Consigne 1 -> Donnez sous forme de liste JSON de chaînes les lignes des enregistrements qui commencent à la ligne contenant « Given: Select the » et se terminent à celle contenant « point(520,458) », les deux incluses. Mettez une chaîne par ligne et laissez de côté les lignes vides.

Texte fourni ->
■ ■ ■ ■

Un ancien collabo devenu franc-maçon a fondé dès la Libération en août 1944 le groupe Le Siècle, qui a longtemps été (et reste) influent dans le milieu politico-médiatique parisien. Il s’agit du lyonnais Georges Bérard-Quélin, qui en fut le premier secrétaire général.

 » Journaliste, dirigeant du Parti radical [il est entré au Parti Radical à 19 ans en 1936], franc-maçon et pilier de réseaux, Georges Bérard-Quelin a fondé Le Siècle en 1944. Dans la foulée, il crée aussi la Société générale de presse (SGP), un ensemble de publications spécialisées (Correspondance de la presse, Bulletin quotidien…) connues des journalistes et des politiques« , expliquait le magazine Challenges le 29 novembre 2007, « La SGP compte aujourd’hui 60 salariés, 20 d’entre eux sont chargés de gérer l’immense base de biographies recensant plus de 80 000 politiques et dirigeants. « Leur consultation payante assure le quart de nos 5 millions d’euros de revenus annuels » ».

Pendant la guerre, Bérard-Quélin a créé une agence de presse collaborationniste. Mais lui aussi est parvenu à faire oublier cet épisode et à obtenir le costume de résistant. « Bien que recherché à la Libération, il fut protégé et jamais jugé. Il créa Le Siècle alors que Paris n’était pas encore libérée et continua son activité d’agence de presse. Membre du Grand Orient de France et du Parti radical-socialiste, il soutint en 1981 son ami François Mitterrand« , résume Thierry Meyssan dans le cadre d’une interview au sujet du Siècle avec Emmanuel Ratier, qui se disait lui-même « nationaliste ». L’individu a même été nommé au cabinet du ministre de l’Information, Teitgen.

■ ■ ■ ■

Données fournies ->
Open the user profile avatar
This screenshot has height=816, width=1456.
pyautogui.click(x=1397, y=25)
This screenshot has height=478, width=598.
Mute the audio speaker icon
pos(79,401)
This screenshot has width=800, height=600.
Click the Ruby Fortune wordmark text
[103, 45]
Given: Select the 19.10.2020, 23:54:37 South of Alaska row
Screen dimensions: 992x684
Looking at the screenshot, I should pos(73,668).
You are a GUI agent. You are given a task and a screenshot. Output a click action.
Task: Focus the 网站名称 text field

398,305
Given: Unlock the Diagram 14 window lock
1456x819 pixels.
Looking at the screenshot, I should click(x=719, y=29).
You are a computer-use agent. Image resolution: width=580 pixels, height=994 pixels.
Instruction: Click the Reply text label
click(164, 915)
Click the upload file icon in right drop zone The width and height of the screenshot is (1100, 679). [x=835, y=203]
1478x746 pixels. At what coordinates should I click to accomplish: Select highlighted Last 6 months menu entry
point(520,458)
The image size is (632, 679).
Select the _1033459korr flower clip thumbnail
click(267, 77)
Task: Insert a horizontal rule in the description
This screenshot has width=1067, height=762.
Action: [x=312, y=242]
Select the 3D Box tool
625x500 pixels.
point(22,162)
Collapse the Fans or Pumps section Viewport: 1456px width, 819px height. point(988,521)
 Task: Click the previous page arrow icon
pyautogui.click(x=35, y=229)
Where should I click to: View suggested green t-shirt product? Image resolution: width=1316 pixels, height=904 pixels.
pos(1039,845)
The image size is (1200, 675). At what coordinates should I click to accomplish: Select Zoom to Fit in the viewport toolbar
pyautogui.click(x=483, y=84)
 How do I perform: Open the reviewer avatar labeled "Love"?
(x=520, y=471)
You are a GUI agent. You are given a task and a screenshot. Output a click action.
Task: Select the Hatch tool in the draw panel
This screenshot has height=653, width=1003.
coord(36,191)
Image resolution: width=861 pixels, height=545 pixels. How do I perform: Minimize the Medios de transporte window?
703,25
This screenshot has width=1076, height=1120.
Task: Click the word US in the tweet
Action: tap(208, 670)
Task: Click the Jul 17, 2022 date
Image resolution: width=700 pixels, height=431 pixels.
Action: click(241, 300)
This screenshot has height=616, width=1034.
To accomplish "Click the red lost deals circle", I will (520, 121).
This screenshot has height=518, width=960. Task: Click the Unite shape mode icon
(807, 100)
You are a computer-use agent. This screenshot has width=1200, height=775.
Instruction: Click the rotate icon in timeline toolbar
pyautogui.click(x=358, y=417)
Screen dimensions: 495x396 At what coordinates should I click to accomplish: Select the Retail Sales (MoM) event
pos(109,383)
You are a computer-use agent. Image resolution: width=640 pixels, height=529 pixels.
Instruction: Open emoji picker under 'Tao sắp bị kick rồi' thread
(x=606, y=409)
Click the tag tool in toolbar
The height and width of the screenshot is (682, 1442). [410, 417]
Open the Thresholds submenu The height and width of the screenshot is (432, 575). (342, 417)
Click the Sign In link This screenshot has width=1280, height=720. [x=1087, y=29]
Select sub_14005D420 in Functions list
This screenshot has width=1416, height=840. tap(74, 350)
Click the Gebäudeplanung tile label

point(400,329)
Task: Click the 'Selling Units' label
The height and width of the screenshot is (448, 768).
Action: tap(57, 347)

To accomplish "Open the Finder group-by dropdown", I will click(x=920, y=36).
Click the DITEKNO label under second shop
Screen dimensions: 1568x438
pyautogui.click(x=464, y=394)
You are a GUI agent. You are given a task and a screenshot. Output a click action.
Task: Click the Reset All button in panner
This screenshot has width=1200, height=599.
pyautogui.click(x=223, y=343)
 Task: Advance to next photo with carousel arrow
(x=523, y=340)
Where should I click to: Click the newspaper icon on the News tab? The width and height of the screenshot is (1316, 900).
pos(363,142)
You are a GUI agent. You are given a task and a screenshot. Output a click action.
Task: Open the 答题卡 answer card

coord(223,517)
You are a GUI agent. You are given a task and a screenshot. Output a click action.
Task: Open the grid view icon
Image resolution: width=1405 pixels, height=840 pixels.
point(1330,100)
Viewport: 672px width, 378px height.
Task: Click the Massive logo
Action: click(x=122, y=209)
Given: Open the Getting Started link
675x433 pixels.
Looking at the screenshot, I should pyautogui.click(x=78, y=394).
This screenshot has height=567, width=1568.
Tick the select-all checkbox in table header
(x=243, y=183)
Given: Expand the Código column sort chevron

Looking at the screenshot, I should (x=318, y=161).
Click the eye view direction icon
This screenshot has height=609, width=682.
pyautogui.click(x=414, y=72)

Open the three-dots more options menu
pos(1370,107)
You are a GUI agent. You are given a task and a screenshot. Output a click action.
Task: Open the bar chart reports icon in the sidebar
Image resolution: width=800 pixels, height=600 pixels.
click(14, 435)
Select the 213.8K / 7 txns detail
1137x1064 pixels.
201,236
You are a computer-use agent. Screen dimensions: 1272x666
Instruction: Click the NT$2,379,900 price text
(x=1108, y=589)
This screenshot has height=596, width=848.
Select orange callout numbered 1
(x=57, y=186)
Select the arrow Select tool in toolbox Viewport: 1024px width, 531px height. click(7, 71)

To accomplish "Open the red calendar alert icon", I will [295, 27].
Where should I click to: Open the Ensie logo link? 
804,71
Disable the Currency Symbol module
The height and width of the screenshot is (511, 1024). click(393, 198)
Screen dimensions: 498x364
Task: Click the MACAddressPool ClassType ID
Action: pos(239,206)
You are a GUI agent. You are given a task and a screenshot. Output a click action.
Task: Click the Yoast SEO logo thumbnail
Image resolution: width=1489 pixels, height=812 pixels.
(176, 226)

■ ■ ■ ■

Consigne 2 -> D'après le texte sur Le Siècle, combien de salariés compte la SGP ?

Réponse rédigée 1 ->
[
  "Given: Select the 19.10.2020, 23:54:37 South of Alaska row",
  "Screen dimensions: 992x684",
  "Looking at the screenshot, I should pos(73,668).",
  "You are a GUI agent. You are given a task and a screenshot. Output a click action.",
  "Task: Focus the 网站名称 text field",
  "398,305",
  "Given: Unlock the Diagram 14 window lock",
  "1456x819 pixels.",
  "Looking at the screenshot, I should click(x=719, y=29).",
  "You are a computer-use agent. Image resolution: width=580 pixels, height=994 pixels.",
  "Instruction: Click the Reply text label",
  "click(164, 915)",
  "Click the upload file icon in right drop zone The width and height of the screenshot is (1100, 679). [x=835, y=203]",
  "1478x746 pixels. At what coordinates should I click to accomplish: Select highlighted Last 6 months menu entry",
  "point(520,458)"
]

Réponse rédigée 2 -> La SGP compte 60 salariés.